Note 2: you need to handle the returned authenticator data (authenticatorData), client data (clientDataJSON), and signature (signature):
authenticatorData: convert it from bytes array to hex string. The result should be something like0x49960de5880e8c687434170f6476605b8fe4aeb9a28632c7995cf3ba831d97631d00000000;clientDataJSON: from bytes array to stringified JSON (withoutother_keys_can_be_added_herefield). The result should be something like'{"type":"webauthn.get","challenge":"aGVsbG8gd2ViMw","origin":"http://localhost:3000","crossOrigin":false}';signature: from bytes array in DER format to its respective R and S values.

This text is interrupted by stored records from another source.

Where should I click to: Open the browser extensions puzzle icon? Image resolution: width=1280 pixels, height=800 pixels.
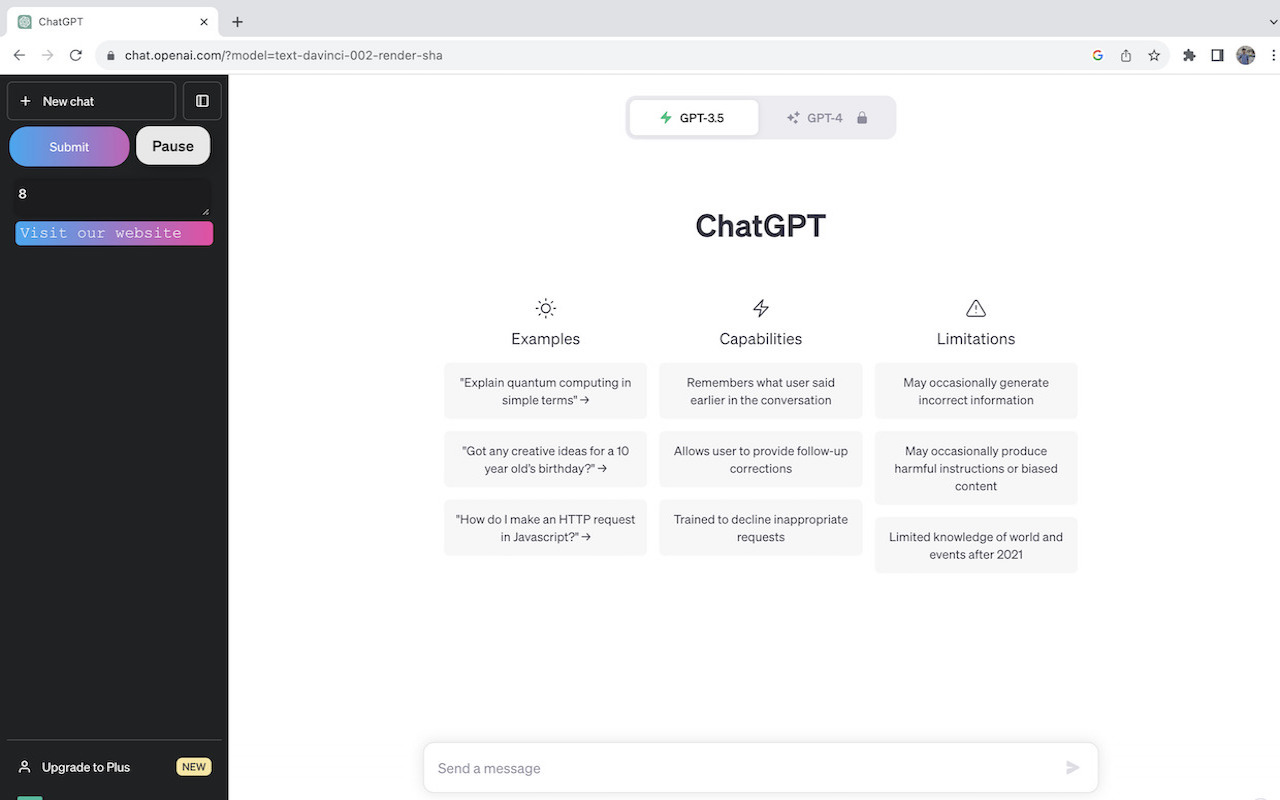1189,55
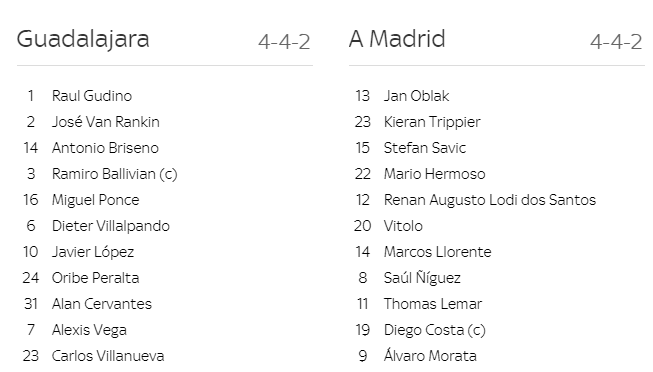Image resolution: width=653 pixels, height=372 pixels.
Task: Select Vitolo in A Madrid lineup
Action: click(403, 226)
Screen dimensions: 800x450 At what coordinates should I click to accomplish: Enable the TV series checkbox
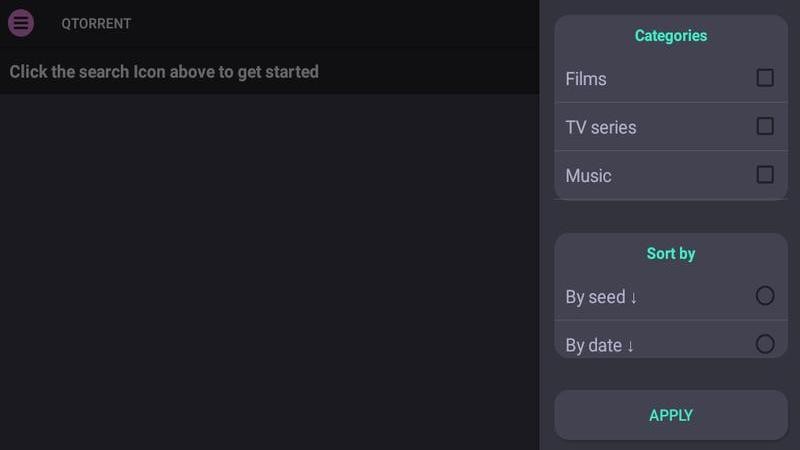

Now we can send the UserOperations to the blockchain:
import { encodeAbiParameters, toHex } from 'viem';
const encodedSignatures = request.signatures.map(sig => {
return encodeAbiParameters(
[
{
type: 'tuple', components: [
{ type: 'bytes' },
{ type: 'string' },
{ type: 'uint256' },
{ type: 'uint256' },
{ type: 'uint256' },
{ type: 'uint256' }
]
}
],
[
[
sig.authenticatorData,
sig.clientDataJSON,
BigInt(23), // always 23
BigInt(1), // always 1
BigInt(sig.r),
BigInt(sig.s)
]
]);
});
const response = await smartWallet.provideSignaturesAndRequestSendUserOperations(
result.userOps,
result.accessList,
encodedSignatures
);
console.log(response.txHash)Note: you need to encode the passkey signature structure to ABI encoding.
The response follows this structure:
interface Response {
status: TxStatus;
txHash: Hash;
logs: Record<string, any>[];
cummulatedGasUsed: number;
gasUsed: number;
effectiveGasPrice: bigint;
errors: Record<string, any>[];
returnData: Record<string, any>[];
credits: number;
}In terms of bundler settings, you can use either the remote or a local/self bundler. You can use the remote bundler only if you opt-in to this service.
To use a self bundler:
const smartWallet = await SmartWallet.create(
messagesSignMethod,
userOpHashSignMethod,
senderAddress,
rpcURL,
apiKey
);Then, specify the function from your bundler that signs the transaction. You can use a signer from the SDK library or define a custom function that must follow the signTx function from the Signer interface above.provideSignaturesAndSendUserOperations Let's use a GCP HSM signer from the SDK library.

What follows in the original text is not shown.